\newpage
The published methods in this thesis were validated using data simulations and sampling from reference genome sequences. Nevertheless, their use must be shown when applied to a variety of real metagenomes. The program taxator-tk was subsequently applied in two metagenome studies in completely different settings. For the publication by @BulgarelliStructure2015, taxonomic profiles were generated for metagenome contigs to study complex microbial communities associated with plant roots (rhizosphere). The taxonomic profiles where shown to be consistent with profiles based on independent 16S amplicon sequencing for the same communities. Furthermore, taxator-tk was able to discover members of clades, for instance Archaea and Cyanobacteria, which the 16S primers seemed to have missed in the amplification step.
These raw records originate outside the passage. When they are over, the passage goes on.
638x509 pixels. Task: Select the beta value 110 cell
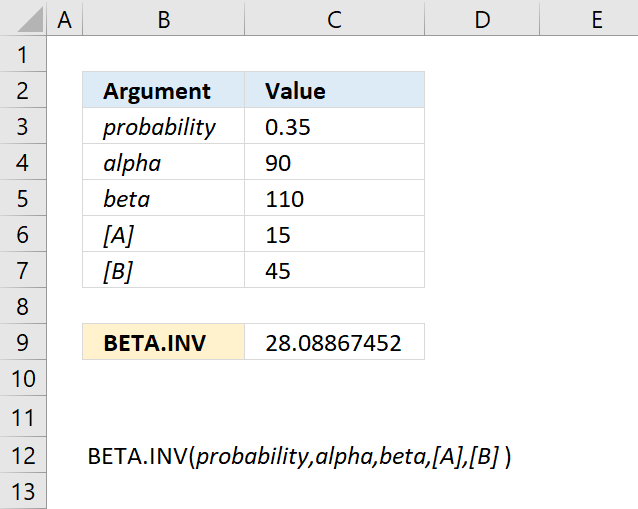click(x=334, y=198)
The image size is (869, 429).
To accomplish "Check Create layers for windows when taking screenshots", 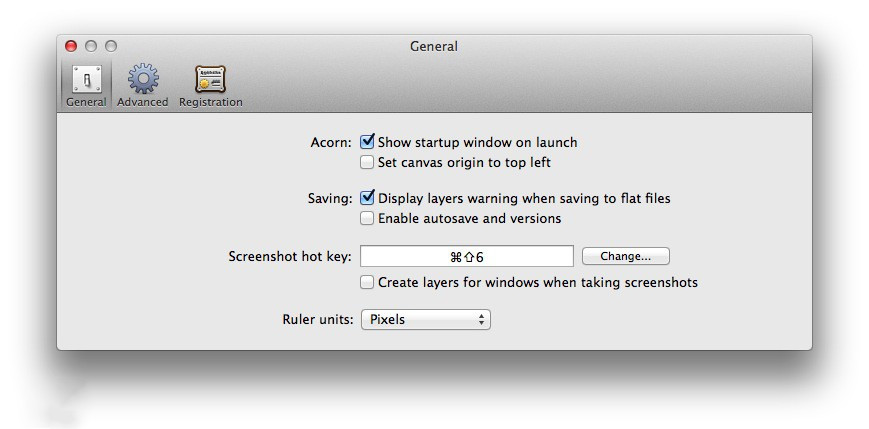I will point(367,282).
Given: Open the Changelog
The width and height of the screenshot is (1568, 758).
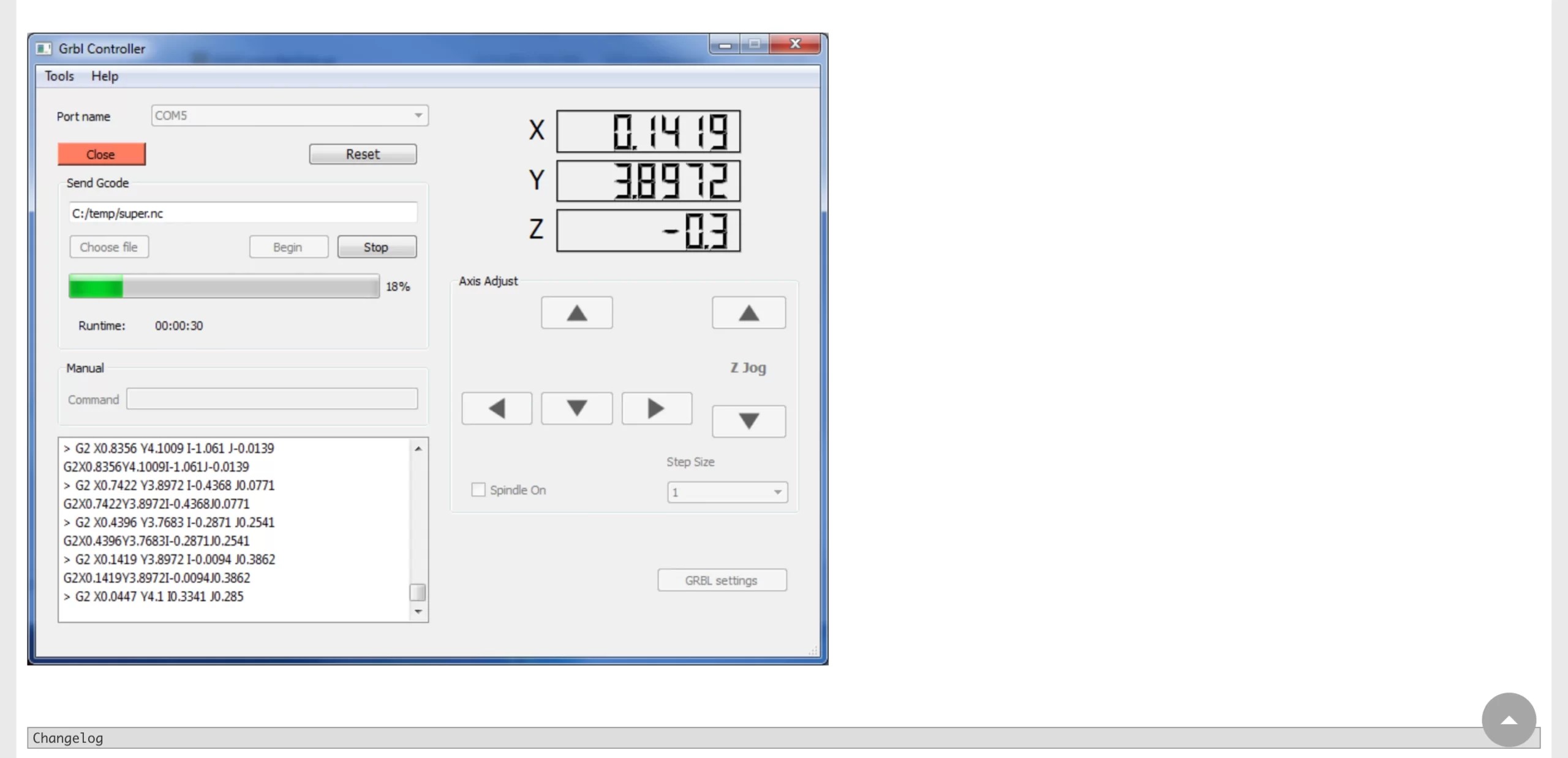Looking at the screenshot, I should [68, 738].
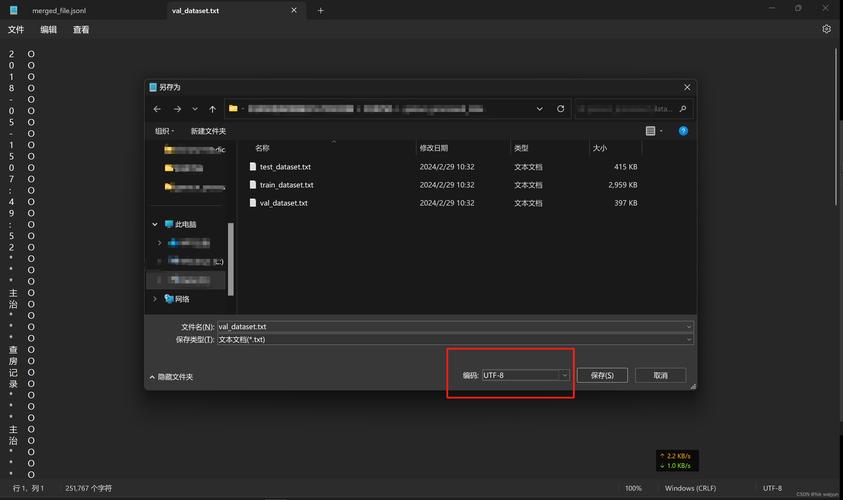This screenshot has width=843, height=500.
Task: Click the Back arrow in Save As dialog
Action: [157, 109]
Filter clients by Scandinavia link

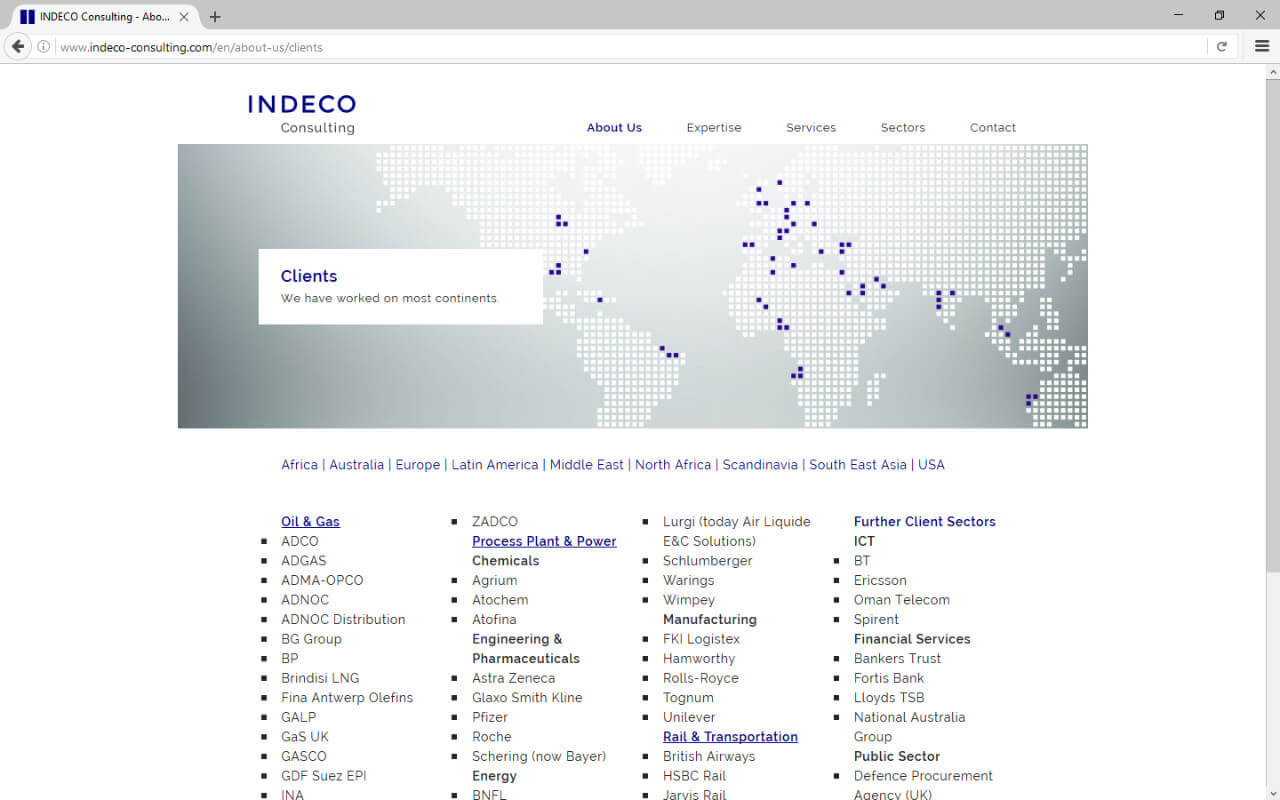(x=760, y=465)

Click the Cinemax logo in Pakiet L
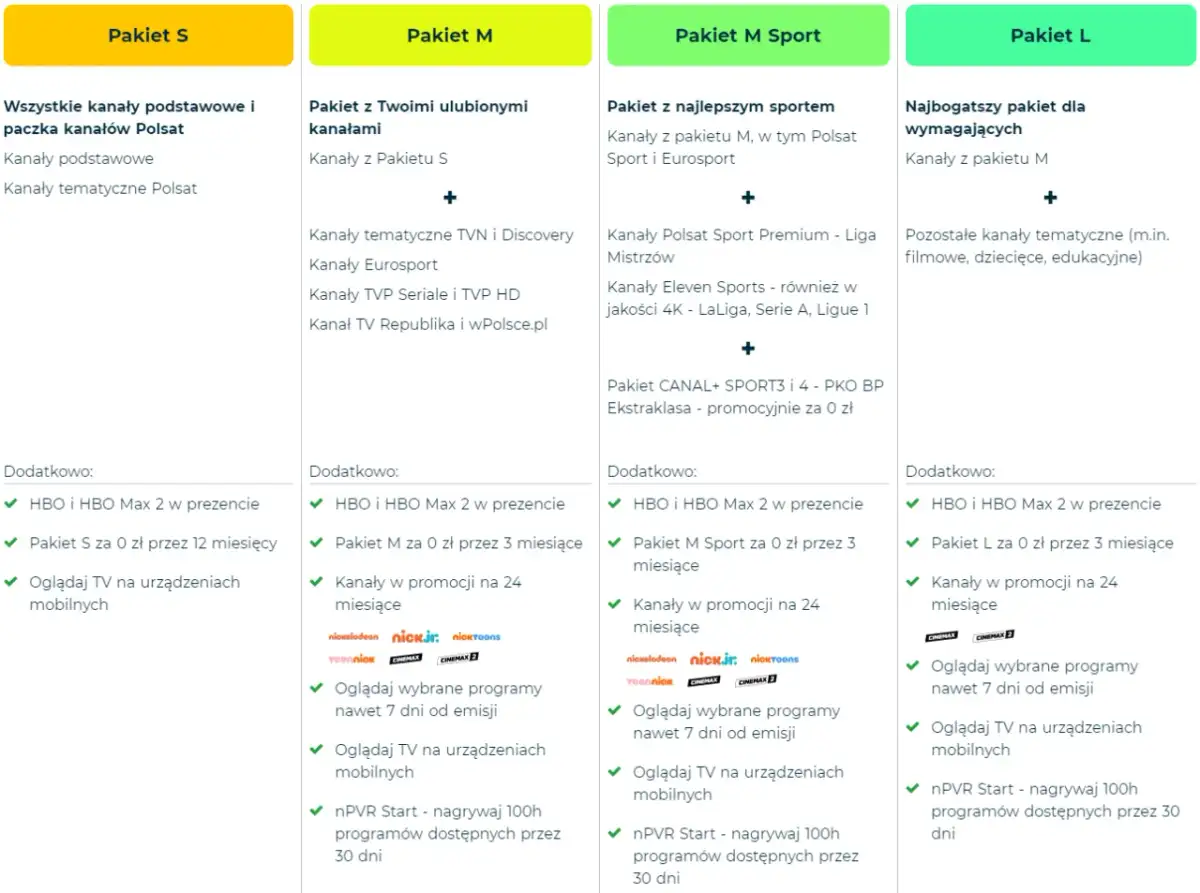click(942, 636)
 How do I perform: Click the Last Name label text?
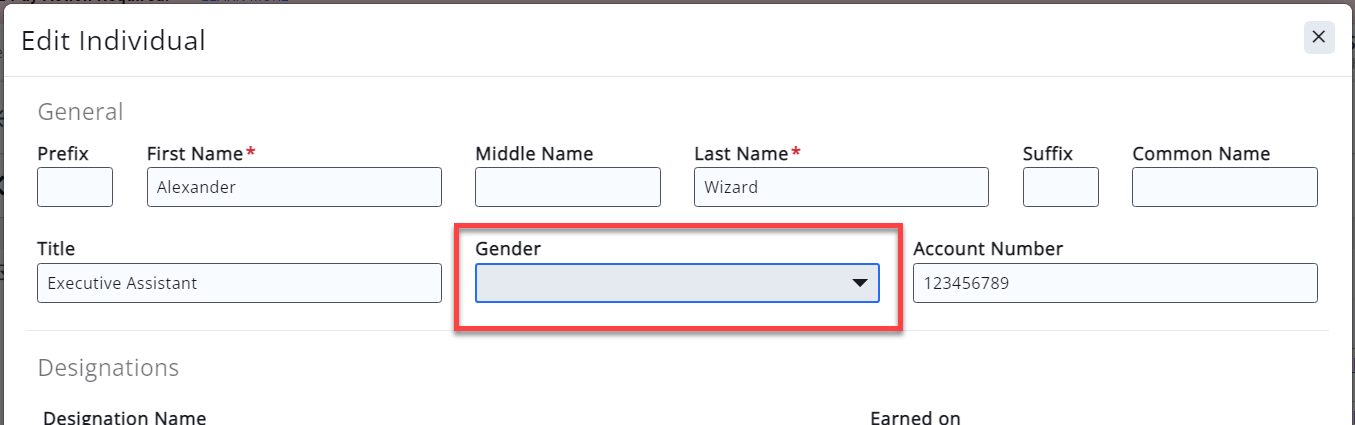pyautogui.click(x=741, y=154)
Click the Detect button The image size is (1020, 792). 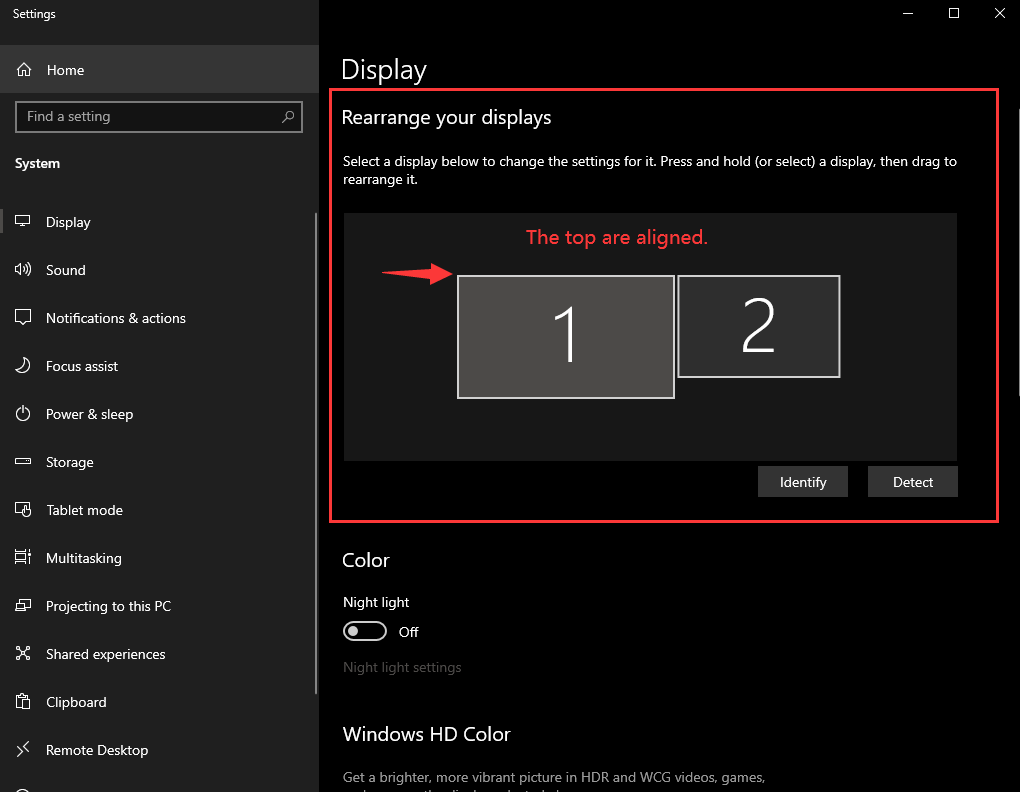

Such biases for the primers used to amplify regions of the 16S gene were also independently confirmed [@EloefadroshMetagenomics2016]. The taxonomic profiles based on shotgun metagenome data were also not influenced by 16S copy number variations in the corresponding genomes, unlike the amplicon profiles. In a second study of a benzene-degrading enrichment community [@DongReconstructing2017], taxator-tk was applied to derive bin-specific sequence data to train a full model for the composition-based classifier PhyloPythiaS [@PatilTaxonomic2011], so that the genomes of four species could be recovered, two of them with over 97% completeness. Thereby, we used the same logic to define the model and to seed the genome bins with training data as in the program PhyloPythiaS+ [@GregorPhylopythias2016], but we replaced the homology search based on marker genes with taxator-tk, which offered a better coverage of genomic reference for this task. The completeness and potential contamination levels of the derived genomes were checked independently, based on single-copy marker genes and the near-complete genomes were then used to study benzene degradation pathways by linkage to metabolomic experiments and to propose a benzene oxidation pathway with direct sulfate reduction.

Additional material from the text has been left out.